I’ve previously written about my initial meeting with “Buffalo” Mike Hausman. So you can read it here.
Mike is now producing and acting as first A.D. on a film for HBO, the as yet untitled Phil Spector biopic which stars Al Pacino and Helen Mirren. Mamet wrote the film and is directing. I told Mike that I’d like to spend some time on the set, to watch him work and see how he runs the show. His answer was to invite me to be an extra. I would play a journalist in the courtroom. “Great,” I told him. “Because I still consider myself to be a journalist.”
“I know,” he said. “That’s what I’m afraid of. You’ll probably overact.”
So, continually reminding myself not to overact, I arrived at “holding” for extras, which was set up in church in Brooklyn Heights. I joined dozens of other extras— or background artists — most of whom seemed to know each other from previous TV and film jobs. They would be spectators, security guards, jurors, journalists and other other bits of what some referred to as “moving wallpaper.”
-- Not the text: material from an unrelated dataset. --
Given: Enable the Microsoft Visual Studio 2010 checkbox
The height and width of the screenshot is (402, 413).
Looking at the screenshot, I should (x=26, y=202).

The scene recalled for me the feeling of being a journalist and landing in a new country for the first time. I watched, learned, and immersed myself in a fully realized subculture with its own language and customs. And since most of the work of being an
extra background artist involves sitting around, I got to know a few people. It was a blast.
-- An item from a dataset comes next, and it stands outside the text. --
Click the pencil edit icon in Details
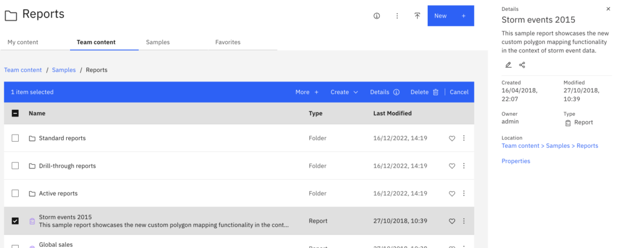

I spent three days staring at the back of Al Pacino’s head as he wore some crazy Phil Spector wigs. I watched Mike Hausman run the set, which all of the extras agreed was one of the most relaxed and friendly they’ve ever been on. And I got to meet some of the amazing people who work for him, some of whom I will work with on my film.
And I got to sit for hours and watch an extraordinary and accomplished director create his vision.
(My star turn was when one of the cameramen asked me to slide a bit to my left. Then a bit more. I asked him if he was trying to get me into the shot. "No," he said. "I'm trying to get you out of the shot. You're ruining Al's closeup.)
And as I sat there day after day, I thought to myself, This is good. This is what comes from giving yourself permission to do what you want to do. From taking Milos Forman’s advice: “Don’t listen to anybody.”
Or I suppose I should add to that, don't listen to anyone who tells you what you can't do.